> [Task objective]
Your copy starts at the line containing "Click the layers" and ends at the last line below. Copy exactly, without pictures.

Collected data
○ ○ ○

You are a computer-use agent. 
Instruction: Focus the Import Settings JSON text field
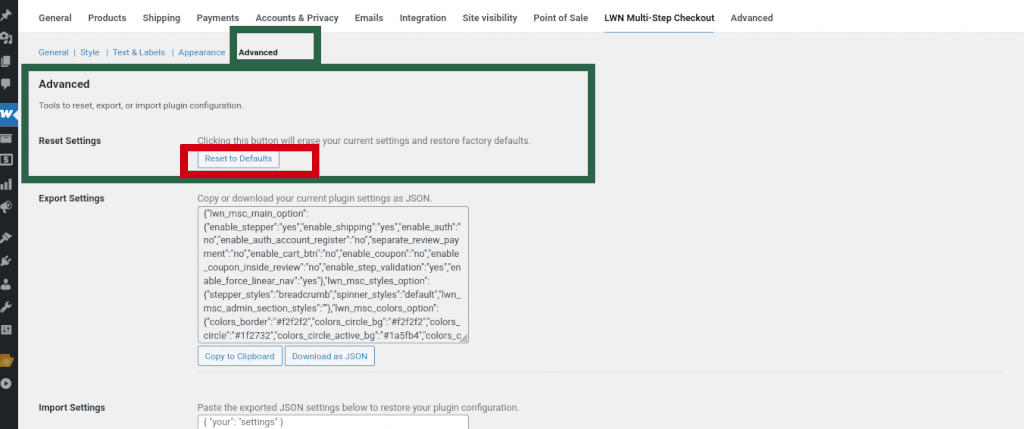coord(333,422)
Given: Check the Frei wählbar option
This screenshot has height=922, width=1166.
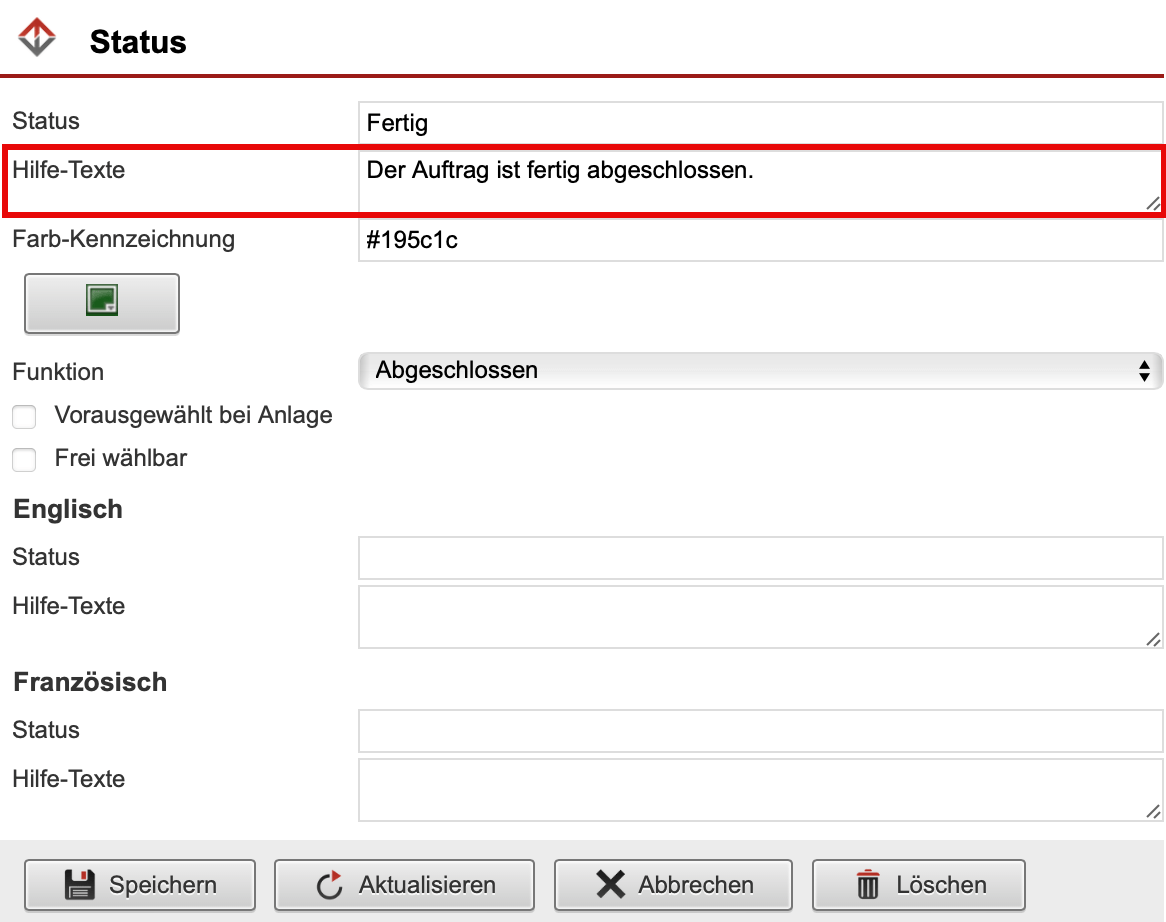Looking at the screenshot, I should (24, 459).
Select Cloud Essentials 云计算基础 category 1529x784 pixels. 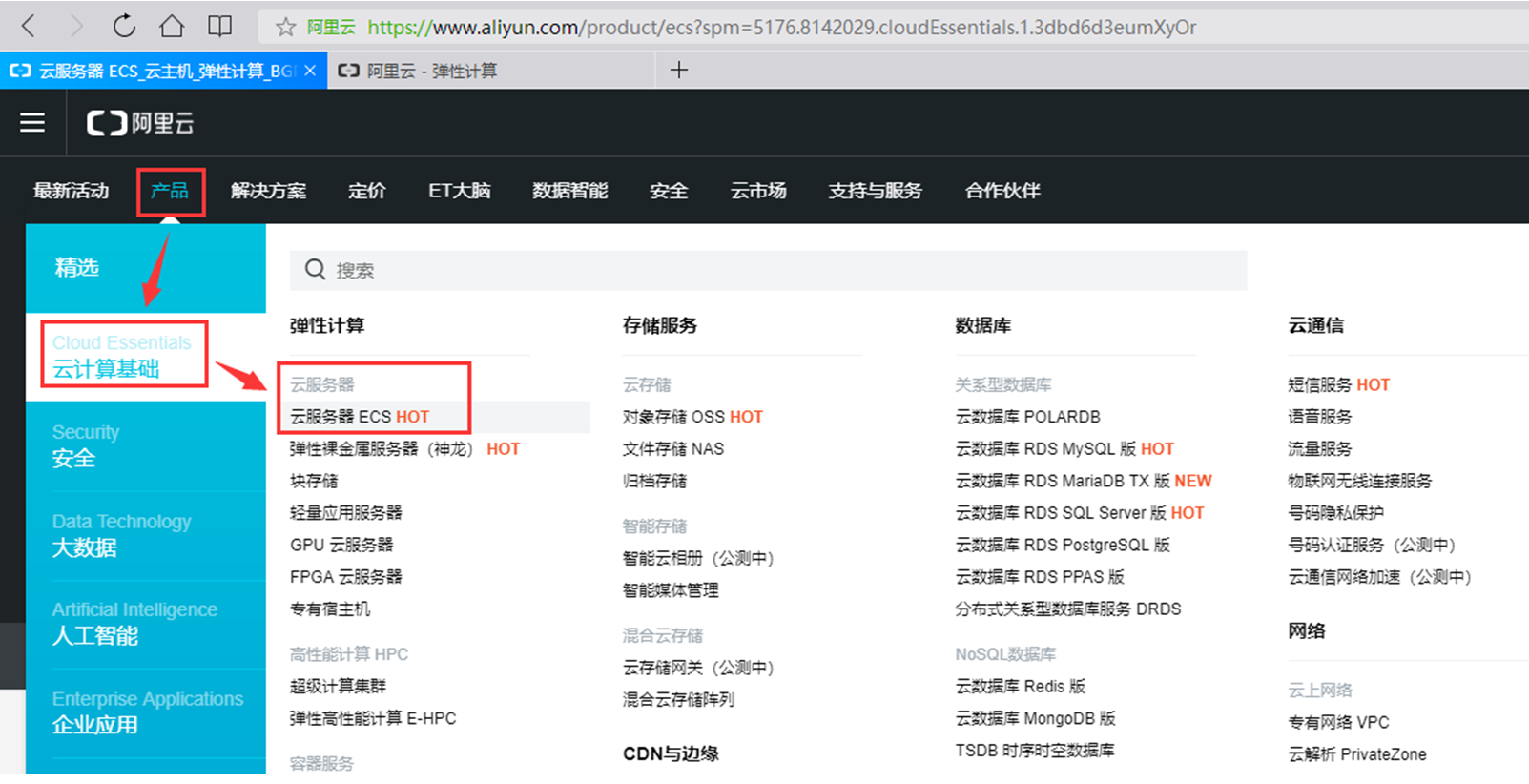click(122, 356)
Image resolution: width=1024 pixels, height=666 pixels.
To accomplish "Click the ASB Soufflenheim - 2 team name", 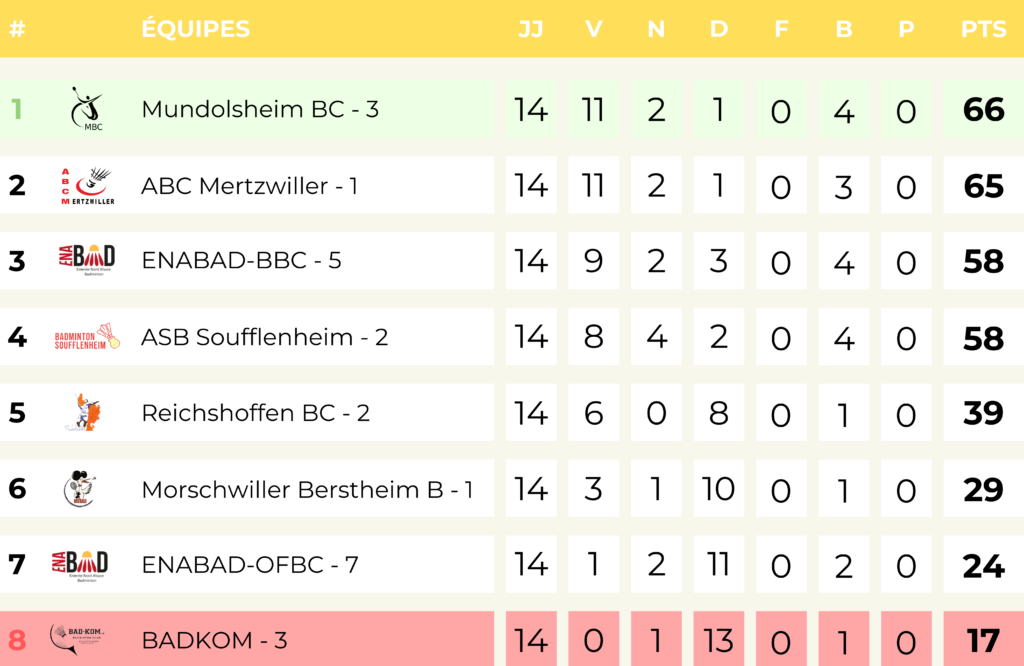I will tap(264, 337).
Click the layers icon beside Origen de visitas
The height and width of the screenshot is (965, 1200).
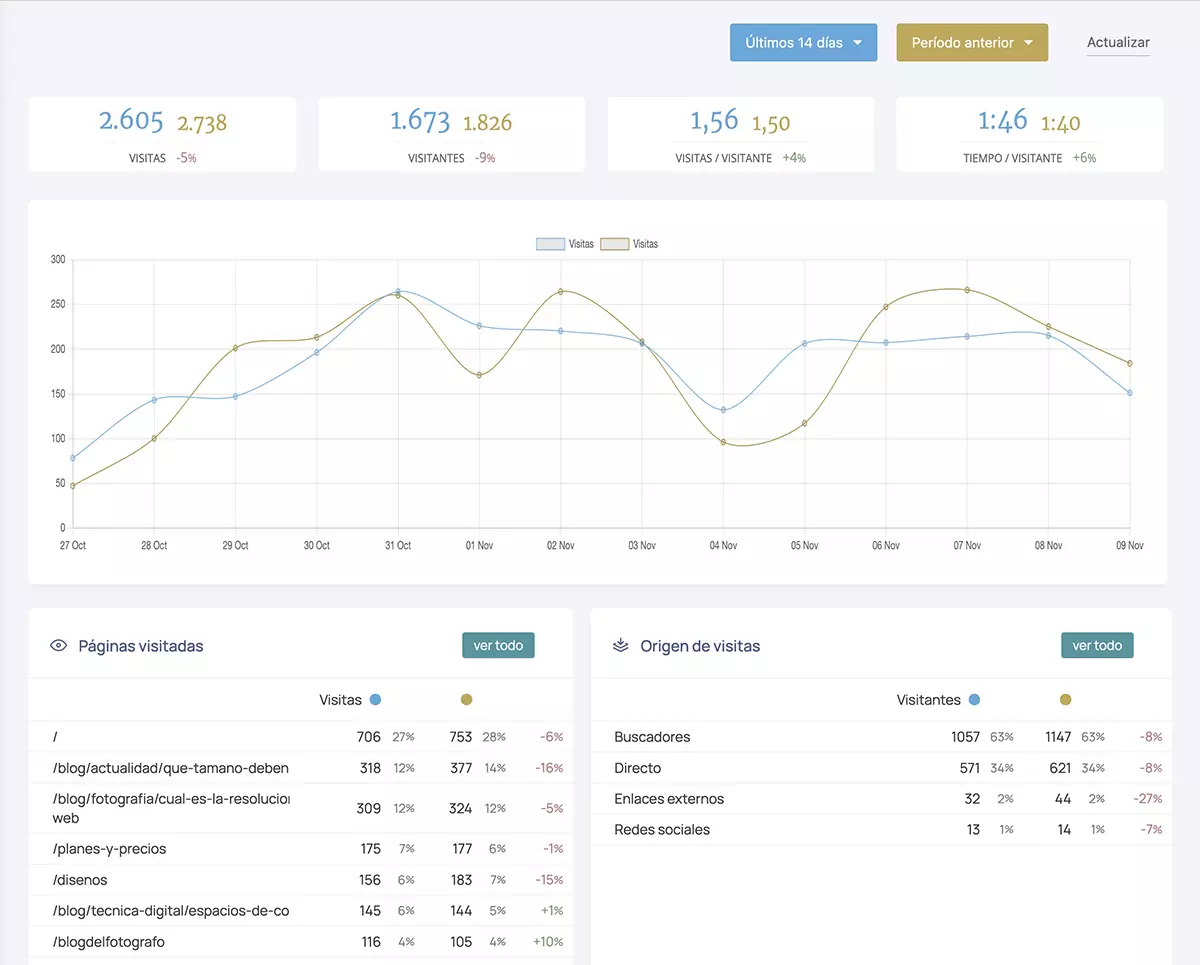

○ ○ ○

> [Response box]
Click the layers icon beside Origen de visitas
The height and width of the screenshot is (965, 1200).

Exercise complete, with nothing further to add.